- **About this exercise**
Up to and including the line with "Task: Toggle the", repeat every line of the listing exactly, beginning at the first.

- **Working data**
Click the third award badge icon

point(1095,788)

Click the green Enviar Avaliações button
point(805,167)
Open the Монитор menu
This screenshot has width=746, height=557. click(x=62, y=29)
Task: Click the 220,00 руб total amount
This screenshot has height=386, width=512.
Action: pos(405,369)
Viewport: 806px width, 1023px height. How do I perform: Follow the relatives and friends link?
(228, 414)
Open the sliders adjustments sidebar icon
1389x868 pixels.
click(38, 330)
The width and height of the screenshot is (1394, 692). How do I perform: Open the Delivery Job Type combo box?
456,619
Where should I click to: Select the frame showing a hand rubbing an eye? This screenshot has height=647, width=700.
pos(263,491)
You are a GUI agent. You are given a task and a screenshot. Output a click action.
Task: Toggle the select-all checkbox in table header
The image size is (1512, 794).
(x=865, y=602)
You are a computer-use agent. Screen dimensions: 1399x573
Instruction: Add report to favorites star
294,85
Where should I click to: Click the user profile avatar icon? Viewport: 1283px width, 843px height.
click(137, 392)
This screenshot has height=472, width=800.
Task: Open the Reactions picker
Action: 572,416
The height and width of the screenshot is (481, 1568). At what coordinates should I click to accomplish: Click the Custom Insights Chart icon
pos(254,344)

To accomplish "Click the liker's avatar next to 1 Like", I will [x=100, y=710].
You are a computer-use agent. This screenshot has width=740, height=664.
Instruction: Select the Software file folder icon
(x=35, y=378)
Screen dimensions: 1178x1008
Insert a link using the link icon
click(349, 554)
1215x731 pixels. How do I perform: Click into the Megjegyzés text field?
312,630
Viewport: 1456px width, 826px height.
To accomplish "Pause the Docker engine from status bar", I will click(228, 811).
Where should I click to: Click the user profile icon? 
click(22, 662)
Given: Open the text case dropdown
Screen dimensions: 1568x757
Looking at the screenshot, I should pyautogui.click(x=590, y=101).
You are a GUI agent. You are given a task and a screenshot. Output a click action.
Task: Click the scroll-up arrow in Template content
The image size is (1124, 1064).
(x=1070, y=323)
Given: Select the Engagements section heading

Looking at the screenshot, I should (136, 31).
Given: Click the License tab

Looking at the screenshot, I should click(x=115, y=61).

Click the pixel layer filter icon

- **Response to the exercise**
Click the third award badge icon

point(1095,788)

Click the green Enviar Avaliações button
point(805,167)
Open the Монитор menu
This screenshot has width=746, height=557. click(x=62, y=29)
Task: Click the 220,00 руб total amount
This screenshot has height=386, width=512.
Action: pos(405,369)
Viewport: 806px width, 1023px height. How do I perform: Follow the relatives and friends link?
(228, 414)
Open the sliders adjustments sidebar icon
1389x868 pixels.
click(38, 330)
The width and height of the screenshot is (1394, 692). How do I perform: Open the Delivery Job Type combo box?
456,619
Where should I click to: Select the frame showing a hand rubbing an eye? This screenshot has height=647, width=700.
pos(263,491)
You are a GUI agent. You are given a task and a screenshot. Output a click action.
Task: Toggle the select-all checkbox in table header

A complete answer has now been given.